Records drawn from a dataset
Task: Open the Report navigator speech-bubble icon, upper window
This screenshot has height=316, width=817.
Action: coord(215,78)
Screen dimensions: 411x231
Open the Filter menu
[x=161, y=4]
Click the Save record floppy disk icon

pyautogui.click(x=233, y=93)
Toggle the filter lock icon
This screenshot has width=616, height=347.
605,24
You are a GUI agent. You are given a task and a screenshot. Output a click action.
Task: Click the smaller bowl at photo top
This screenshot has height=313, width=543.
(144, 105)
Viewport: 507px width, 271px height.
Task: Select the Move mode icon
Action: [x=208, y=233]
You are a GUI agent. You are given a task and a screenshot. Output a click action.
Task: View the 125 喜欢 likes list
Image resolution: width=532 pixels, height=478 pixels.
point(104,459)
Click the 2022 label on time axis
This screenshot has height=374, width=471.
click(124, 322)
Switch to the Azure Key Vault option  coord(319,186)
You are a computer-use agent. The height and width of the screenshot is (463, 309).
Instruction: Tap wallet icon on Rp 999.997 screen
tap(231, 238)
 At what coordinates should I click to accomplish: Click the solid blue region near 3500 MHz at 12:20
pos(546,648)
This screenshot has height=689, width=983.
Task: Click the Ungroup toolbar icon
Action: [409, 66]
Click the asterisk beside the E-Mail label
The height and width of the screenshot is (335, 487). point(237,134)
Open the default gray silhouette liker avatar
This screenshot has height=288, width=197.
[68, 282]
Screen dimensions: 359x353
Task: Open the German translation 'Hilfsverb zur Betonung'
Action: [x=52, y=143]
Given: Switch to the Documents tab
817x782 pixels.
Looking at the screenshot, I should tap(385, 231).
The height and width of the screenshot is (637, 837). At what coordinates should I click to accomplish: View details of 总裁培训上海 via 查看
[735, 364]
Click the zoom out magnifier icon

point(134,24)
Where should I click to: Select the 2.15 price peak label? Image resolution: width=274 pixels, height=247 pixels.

» **Exercise goal**: Transcribe exactly, and only, the lines from the one with "817x782 pixels." through the last line of the data.

» **Solution for this exercise**:
817x782 pixels.
Looking at the screenshot, I should tap(385, 231).
The height and width of the screenshot is (637, 837). At what coordinates should I click to accomplish: View details of 总裁培训上海 via 查看
[735, 364]
Click the zoom out magnifier icon

point(134,24)
Where should I click to: Select the 2.15 price peak label? Image resolution: width=274 pixels, height=247 pixels.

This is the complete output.